Jaguar had a good year in 2010, boosting sales by a couple of thousand units to around 52,000. But the number is comparatively tiny and strong growth is vital to ensure future profits and satisfy owner Tata, which is investing heavily in Jaguar Land Rover.
See Autocar's renderings of Jaguar's small saloon and crossover
Porsche, whose success has to some extent guided Jaguar’s strategic target, added around 20,000 units last year and is already heading back to over 100,000 units, its peak in 2007.

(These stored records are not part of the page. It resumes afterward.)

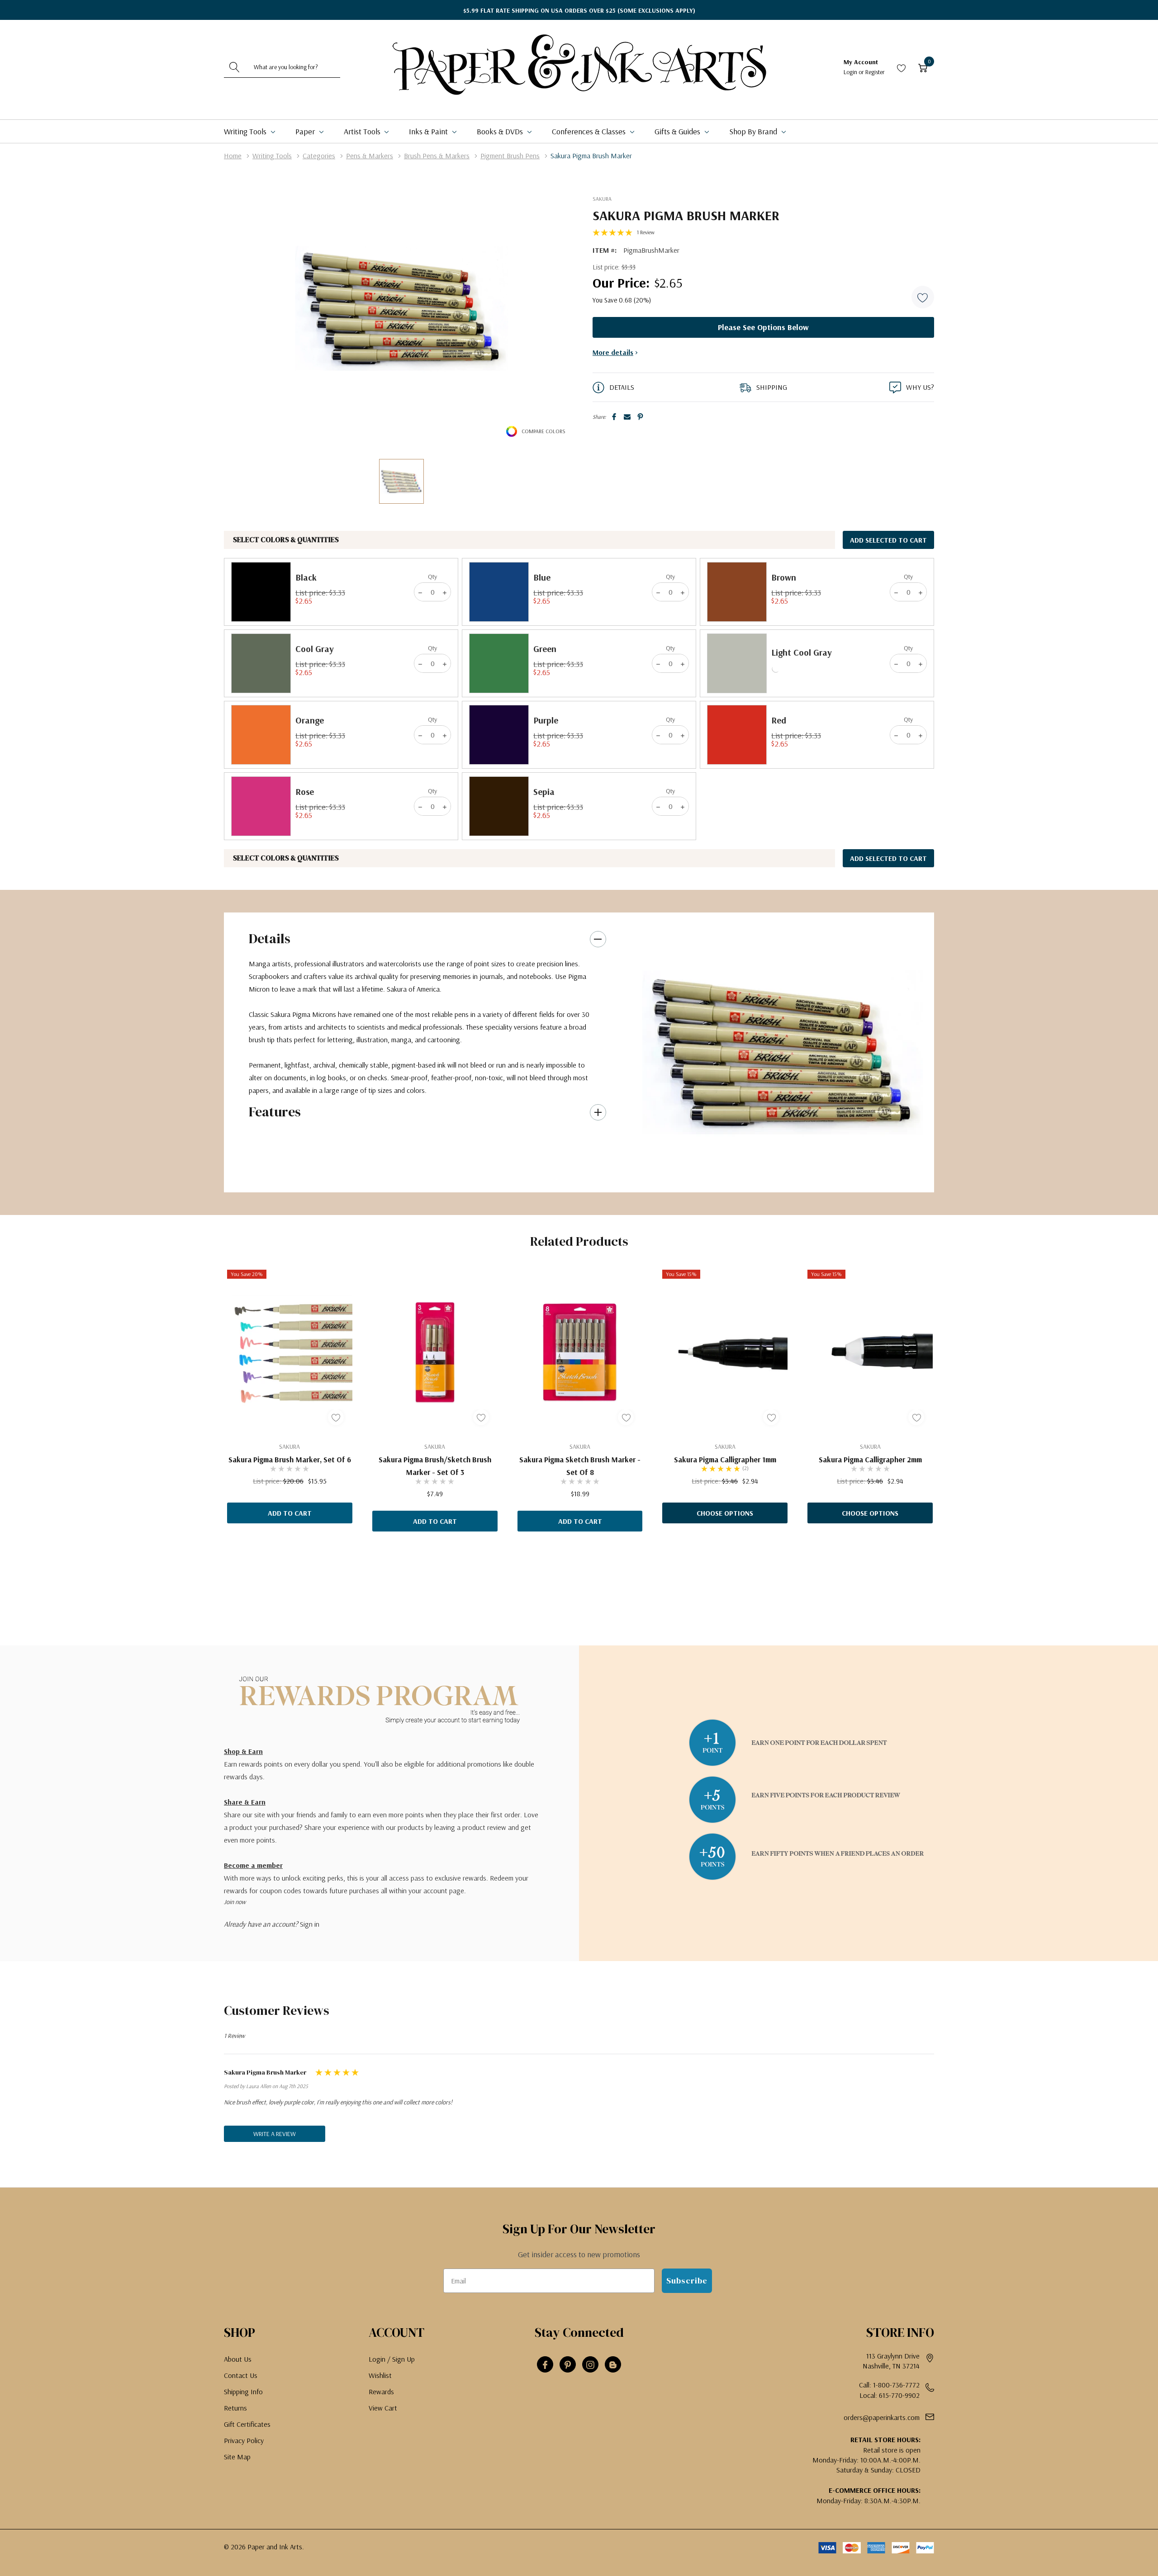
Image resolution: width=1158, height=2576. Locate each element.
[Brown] (737, 592)
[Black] (261, 592)
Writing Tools (246, 131)
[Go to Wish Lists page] (901, 67)
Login (851, 72)
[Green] (499, 663)
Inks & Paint (429, 131)
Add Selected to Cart (888, 539)
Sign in (309, 1923)
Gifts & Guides (678, 131)
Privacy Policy (244, 2440)
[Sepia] (499, 806)
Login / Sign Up (392, 2358)
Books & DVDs (501, 131)
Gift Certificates (247, 2424)
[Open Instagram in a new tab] (590, 2365)
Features (275, 1111)
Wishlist (380, 2375)
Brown (783, 577)
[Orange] (261, 735)
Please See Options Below (763, 327)
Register (875, 72)
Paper (306, 131)
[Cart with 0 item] (922, 67)
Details (269, 938)
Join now (235, 1902)
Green (544, 648)
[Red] (737, 735)
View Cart (383, 2407)
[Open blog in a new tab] (613, 2365)
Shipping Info (243, 2391)
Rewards (381, 2391)
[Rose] (261, 806)
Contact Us (240, 2375)
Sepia (544, 791)
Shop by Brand (754, 131)
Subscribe (686, 2280)
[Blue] (499, 592)
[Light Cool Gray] (737, 663)
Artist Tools (363, 131)
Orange (309, 720)
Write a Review (274, 2134)
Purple (545, 720)
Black (306, 577)
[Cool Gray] (261, 663)
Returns (235, 2407)
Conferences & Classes (589, 131)
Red (778, 720)
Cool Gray (314, 648)
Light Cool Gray (801, 652)
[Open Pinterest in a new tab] (567, 2365)
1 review (646, 232)
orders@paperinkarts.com (882, 2417)
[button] (922, 297)
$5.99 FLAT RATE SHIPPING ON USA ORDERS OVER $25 (579, 10)
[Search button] (234, 67)
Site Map (237, 2456)
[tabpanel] (782, 1052)
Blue (542, 577)
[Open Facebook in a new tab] (545, 2365)
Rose (304, 791)
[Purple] (499, 735)
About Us (238, 2358)
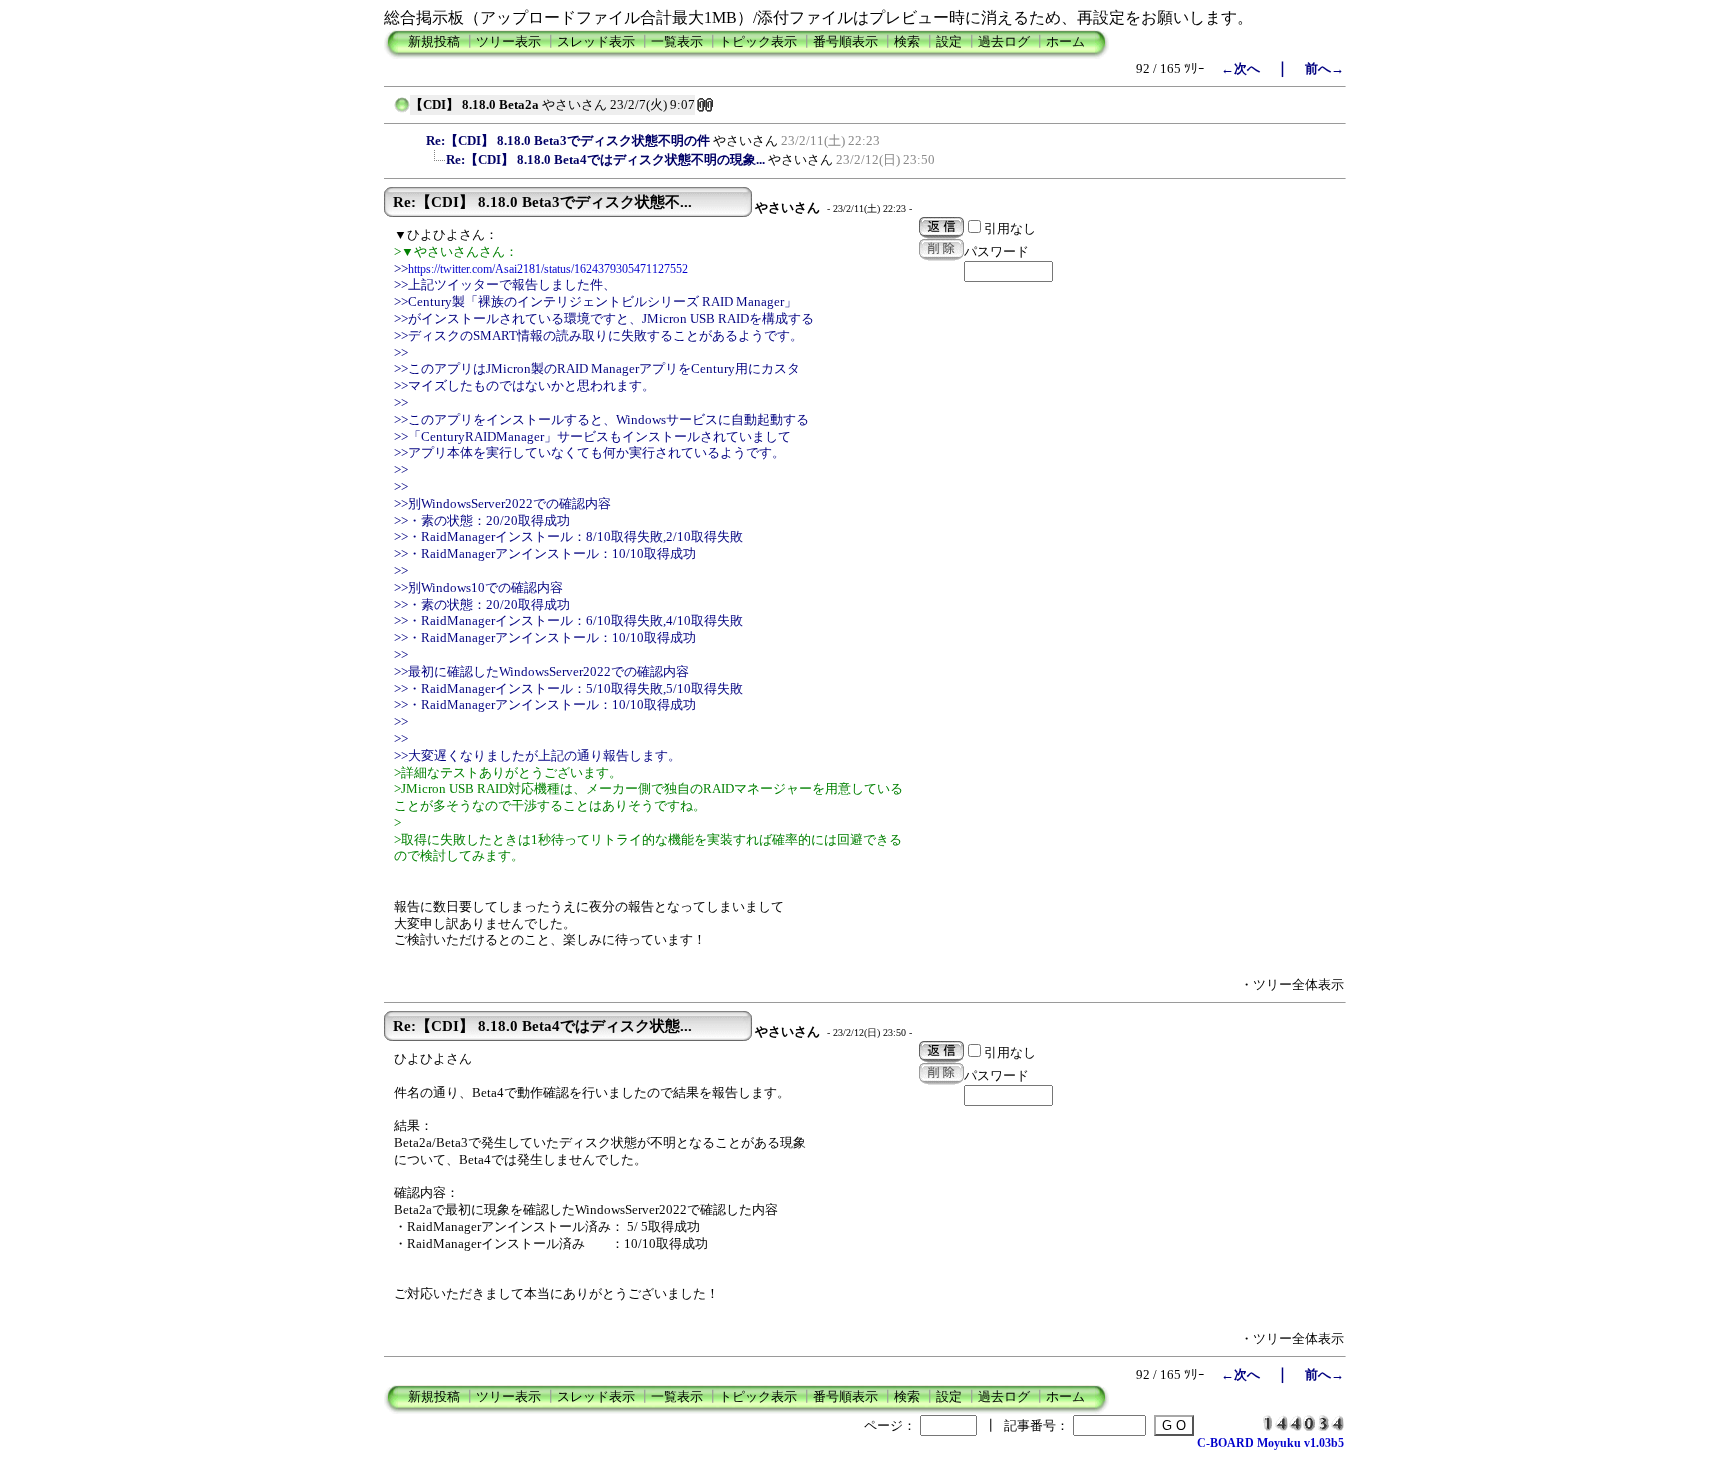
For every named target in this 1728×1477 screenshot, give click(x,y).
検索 (907, 41)
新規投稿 (434, 41)
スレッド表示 (596, 41)
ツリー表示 (508, 41)
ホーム (1065, 41)
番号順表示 (845, 41)
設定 (949, 41)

Success in China and the US will dictate whether Jag can hit its target, which is partly why it will break out of its brand straitjacket to launch a soft-roader in late 2014.
Sports saloon in 2014Jaguar has been considering a return to the vital ‘executive saloon’ segment with a premium-priced, high-quality, front-engined, rear-drive small car for well over 18 months.
Since being first proposed as a new entry-level Jag, project X760 has evolved from a radical hatch into a family of two cars — saloon and soft-roader — that could hike Jag’s volume by up to 40,000 units a year.
Jaguar came to the conclusion that the five-door hatch couldn’t guarantee sufficient sales and experienced new management, in the form of new boss Carl-Peter Forster, Ralf Speth and Adrian Hallmark, has crystallised the plan for a more conventional four-door, three-box design. “Saloons are where the meat in the market is,” one insider told Autocar.
Just like the mooted five-door hatch, the X760 saloon won’t be cheap. Its entry point will be around £40k at today’s prices, but it will be high in quality, handsome looking, fine driving and more frugal than any previous Jag. That’s largely thanks to its new aluminium monocoque, known internally as the RD7 platform.
RD7 is the next-generation pressed-alloy, riveted monocoque platform, freshly engineered for the next Range Rover and Range Rover Sport, and also known as the Premium Lightweight Architecture (PLA).
The smaller saloon will have its own version of the platform structure and upper body, but the manufacturing and basic design methods will be common. The shared parts will include electrical modules, axles and air-con units.
RD7 will eventually underpin the replacement for the XF (due around 2015) and XJ (2018). Much of the thinking for this was done by senior engineer Mick Mohan, now boss of JCB, whose job was to streamline JLR’s complex platform set-up.
See Autocar's renderings of Jaguar small saloon and crossover
Although the X760 saloon will be Jaguar’s ‘entry-level’ car, it won’t be especially small. Its dimensions will be nudging 4.8m — the size of the just-replaced BMW 5-series. But by the same time, of course, its main competitor — the new F11 BMW 3-series — will have grown to a comparable size. However, the Jag’s alloy bodyshell should ensure a kerb weight of around 1300kg, at least 100kg lighter than the main competition.